Combining Diffusion Tensor Imaging and Gray Matter Volumetry to Investigate Motor Functioning in Chronic Stroke

Motor impairment after stroke is related to the integrity of the corticospinal tract (CST). However, considerable variability in motor impairment remains unexplained. To increase the accuracy in evaluating long-term motor function after ischemic stroke, we tested the hypothesis that combining diffusion tensor imaging (DTI) and gray matter (GM) volumetry can better characterize long-term motor deficit than either method alone in patients with chronic stroke. We recruited 31 patients whose Medical Research Council strength grade was ≤ 3/5 in the extensor muscles of the affected upper extremity in the acute phase. We used the Upper Extremity Fugl-Meyer (UE-FM) assessment to evaluate motor impairment, and as the primary outcome variable. We computed the fractional anisotropy ratio of the entire CST (CST(ratio)) and the volume of interest ratio (VOI(ratio)), between ipsilesional and contralesional hemispheres, to explain long-term motor impairment.

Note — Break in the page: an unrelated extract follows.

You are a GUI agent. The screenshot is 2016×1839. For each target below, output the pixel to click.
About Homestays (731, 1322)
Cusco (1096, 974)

The results showed that CST(ratio), VOI(ratio) of motor-related brain regions, and VOI(ratio) in the temporal lobe were correlated with UE-FM. A multiple regression model including CST(ratio) and VOI(ratio) of the caudate nucleus explained 40.7% of the variability in UE-FM. The adjusted R2 of the regression model with CST(ratio) as an independent variable was 29.4%, and that of using VOI(ratio) of the caudate nucleus as an independent variable was 23.1%. These results suggest that combining DTI and GM volumetry may achieve better explanation of long-term motor deficit in stroke patients, than using either measure individually. This finding may provide guidance in determining optimal neurorehabilitative interventions.